Task prompt:
Print the records from the line containing "Click the word Battery on the add button" through the line containing "point(369,897)", including both of those lines, and leave out the pictures.
##### Material for the task #####
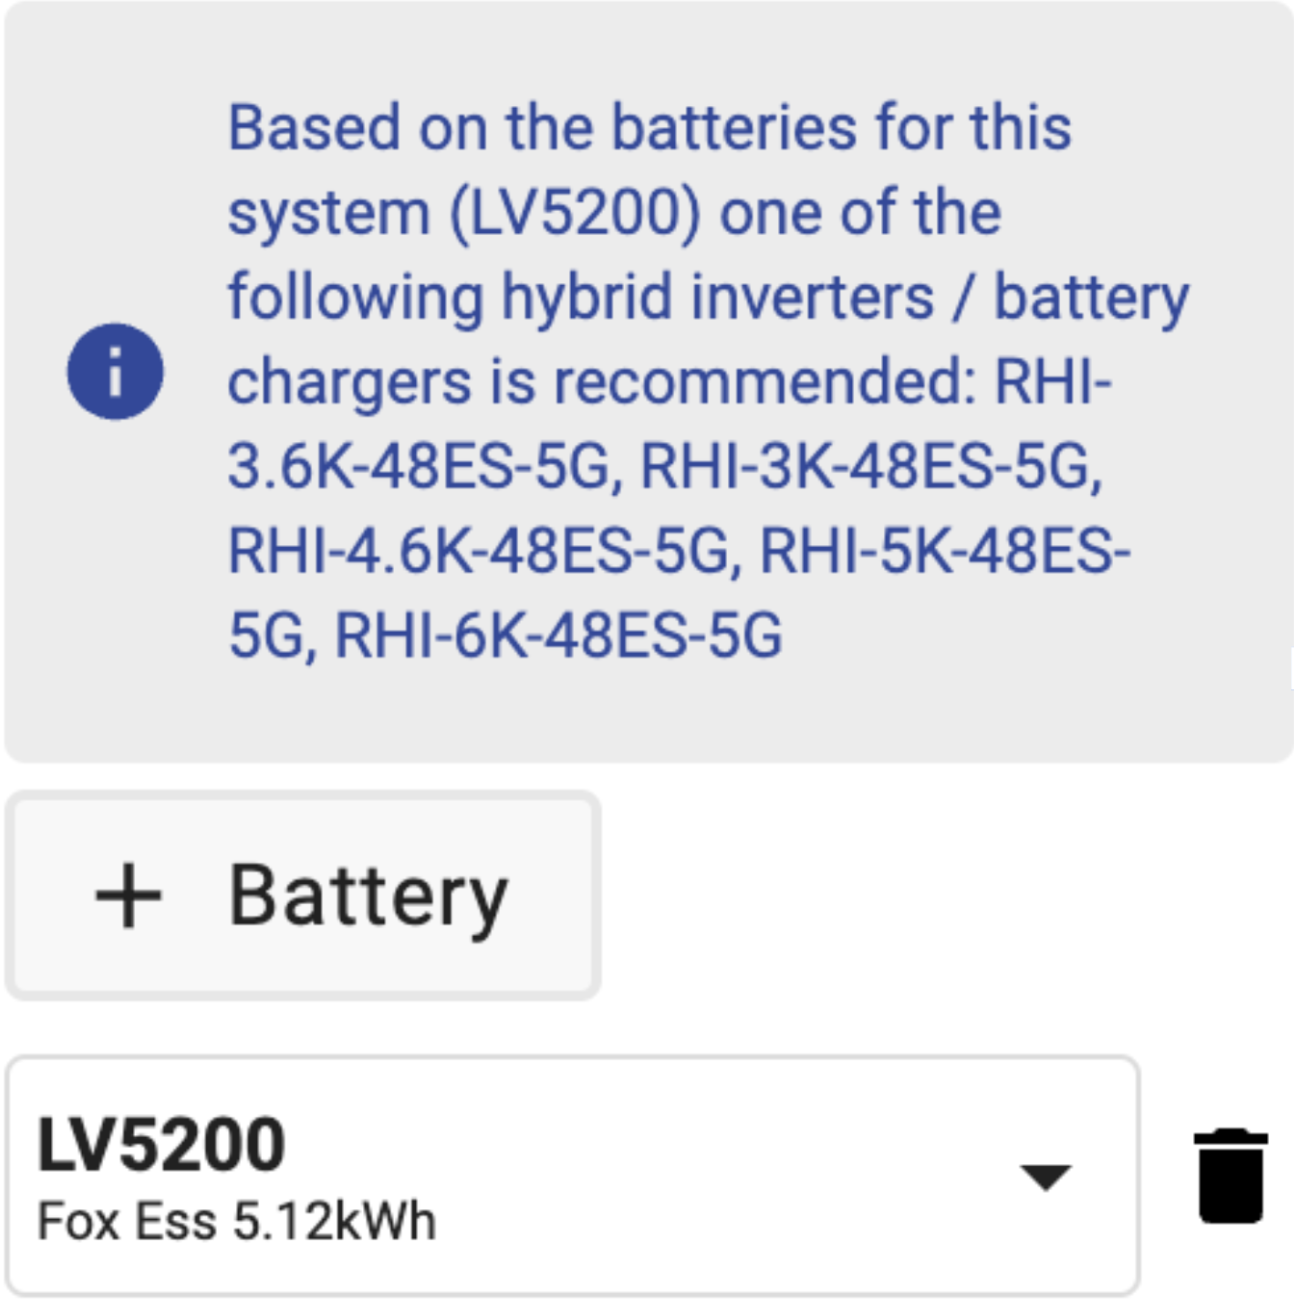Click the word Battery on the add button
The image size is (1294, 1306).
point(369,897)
#####
##### Material for the task #####
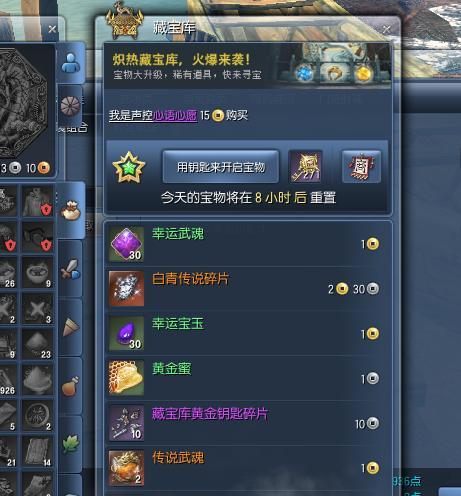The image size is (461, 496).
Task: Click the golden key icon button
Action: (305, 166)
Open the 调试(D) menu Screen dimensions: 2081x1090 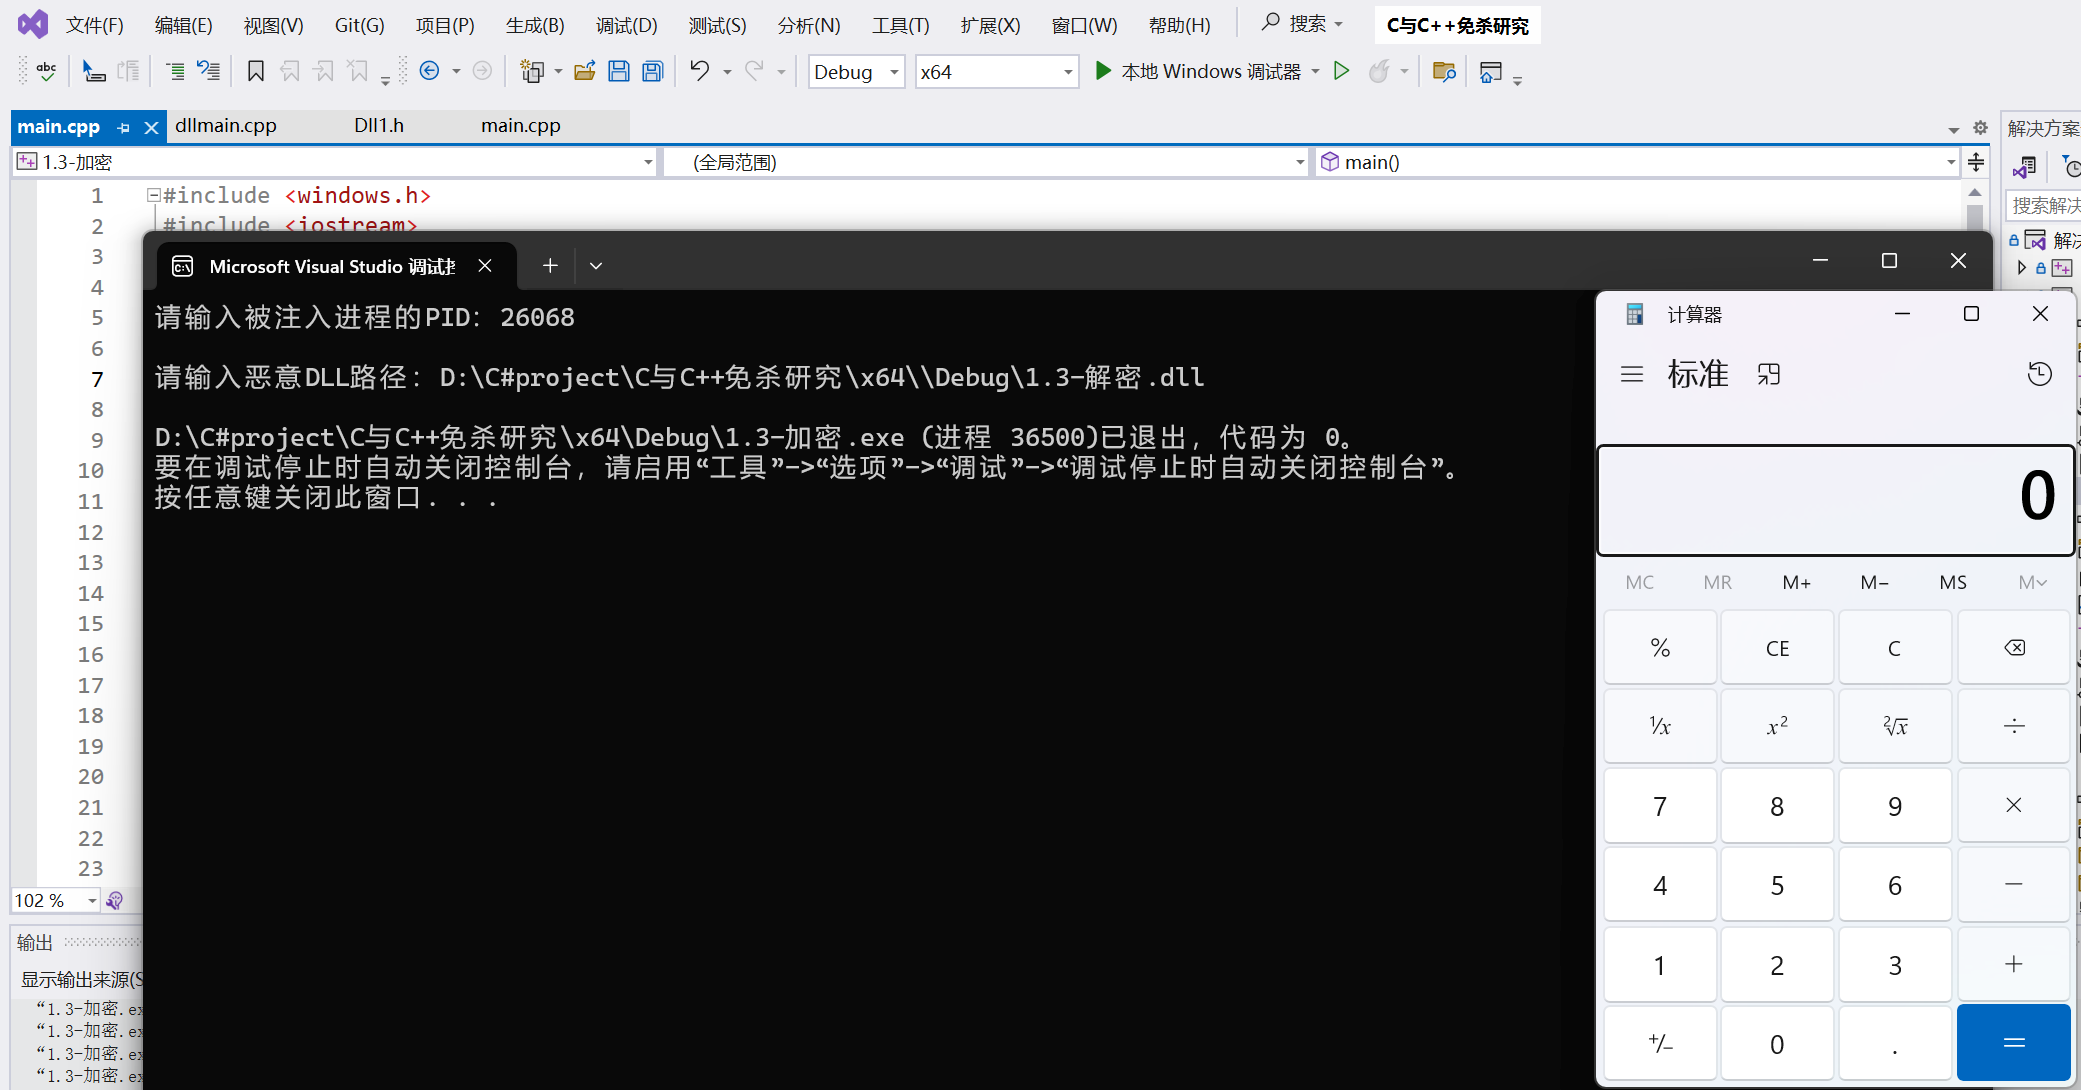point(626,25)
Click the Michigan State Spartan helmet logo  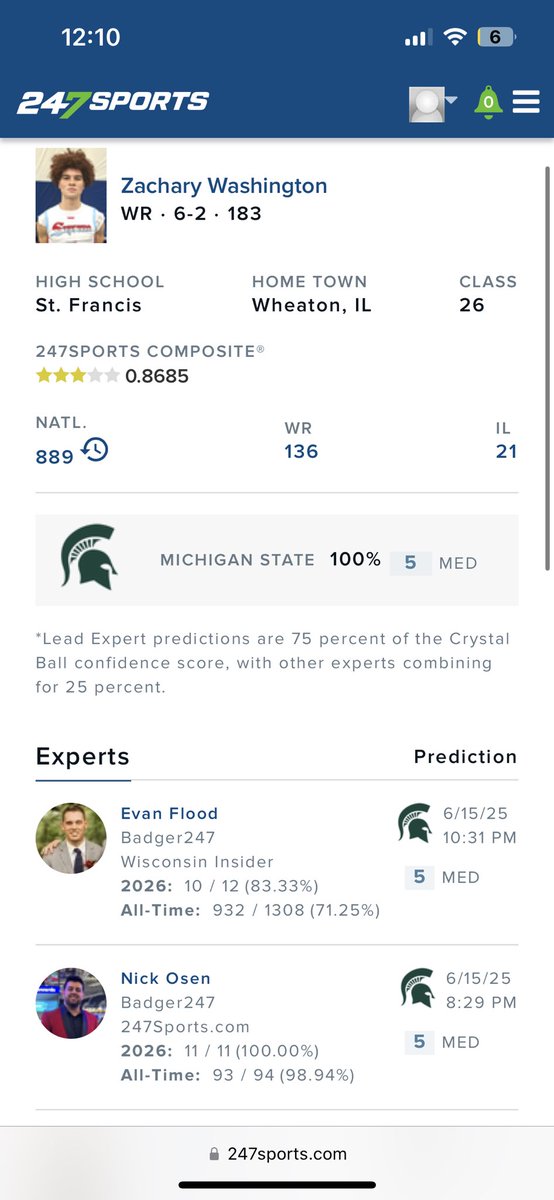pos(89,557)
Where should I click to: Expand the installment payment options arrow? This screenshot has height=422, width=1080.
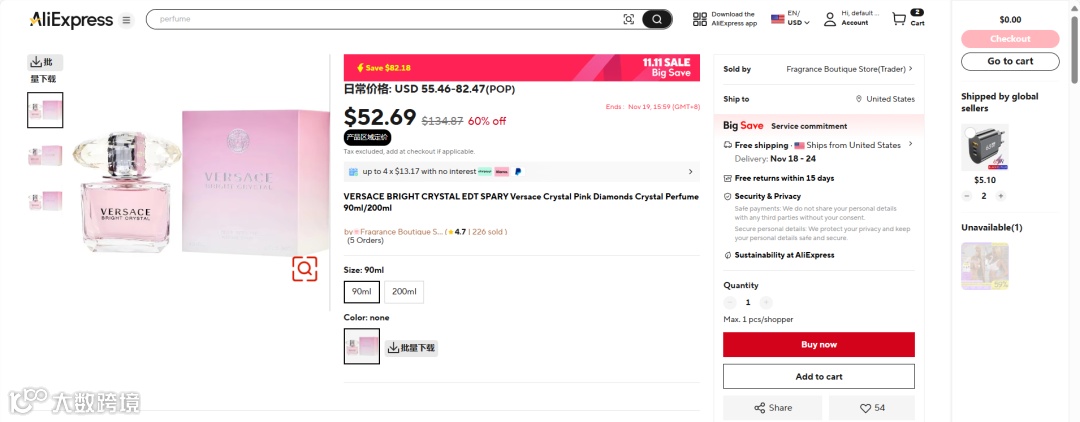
#####
Response below:
Click the word Battery on the add button
The image size is (1294, 1306).
point(369,897)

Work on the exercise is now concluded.